We needed to implement analytics are SplashLab, to track the engagement and effectiveness of the social applications we create for our clients, in an attempt to measure the return on investment of their social marketing efforts.

Many of our applications are on Facebook, which provides some analytics (called “Insight”), but many of our applications are not on Facebook as all, or have a non-Facebook component. Facebook Insights are somewhat limited as well, focusing on the overall performance of your Facebook Page and Posts, and not providing much data about the application. Some of our applications share Facebook Applications as well, meaning the data from Facebook can muddled multiple client’s data together.

We could also use 3rd party services like Google Analytics to provide some of the data, but we wanted more flexibility and control. 3rd party services greatly reduce the overall work, but integration can take a surprising amount of work sometimes, and you are always at risk of the comany you rely on changing their pricing structure, or not being reliable, or going out of business altogether (maybe as much of a concern using Google Analytics, specifically).

So we are building our own solution, borrowing liberally in the name of flattery from all of the existing services I can find information on, in an attempt to follow current (undocumented) best practices.

With any analytics application you are attempting to answer the basic questions of “who, what, when, where, why and how (and… which?)”. With a web application that means collecting as much data as you can about who the end user is, what they are requesting from your server, when they requested it, and how they are interacting with the content you return. The where part doesn’t really apply I guess, except perhaps in ascertaining the location of the who. And you can only to infer why they are requesting it to a very small extent.

You have a limited number of methods available for collecting this information on a web app. These include:

  • Data from the end user’s HTTP request for your resource
  • Data from JavaScript running in the user’s web browser
  • Inferred data from persistent storage on the client’s computer, such as a Cookie

The bulk of the data comes from the HTTP request, which doesn’t contain a whole lot of information, but some of it is quite informative. HTTP request data usually includes: http://www.w3.org/Protocols/rfc2616/rfc2616-sec14.html

  • The name (URL) resource requested
  • The time of the request (this is really just inferred on the server side when fulfilling the request - “What time is it now?”)
  • The previous URL this resource’s was request originated from (“referer”)
  • The client’s IP address
  • The program the user is requesting the resource with - usually a web browser (“user-agent”)
  • The preferred language accepted by the user (“accept-language”)

There is also usually a bunch of other boring information about caching and gzip compression, which isn’t something more people are interested in know about - it lacks human interest.

It’s really only about six pieces of information, but some of it is quite juicy.
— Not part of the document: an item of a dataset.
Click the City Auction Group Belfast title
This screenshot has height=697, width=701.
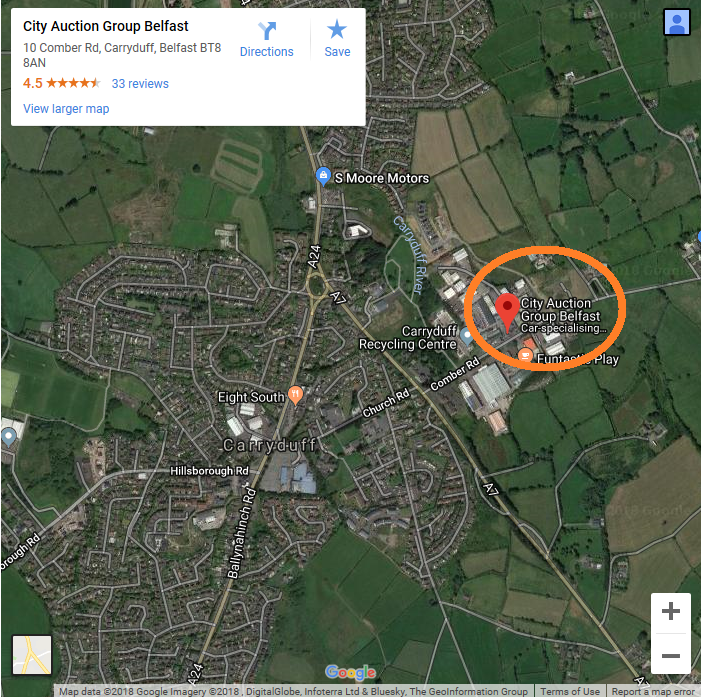(x=106, y=26)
It answers what is being requested, when it’s being requested, and although the data is not always accurate, it fills in a few parts of the who behind the request: where they came from (referer), where they are (IP address), which browser they are using (user-agent - useful for determining if they are on a mobile device or not), and which language they prefer to speak (accept-language).

The IP address can be particularly useful. Technically an IP address is just the “virtual” location of a computer (not that interesting), which has no bearing on the physical location of the computer (which is more interesting). However, on the Internet as it currently exists, IP address as usually assigned to servers which to exist in a physical location, and don’t move around very often. This fact has been exploited, and databases exist which map IP address to known physical locations. The accuracy and far from 100%, and at best the reliable accuracy is only to the granularity of cities, but on the whole it yields very interesting data.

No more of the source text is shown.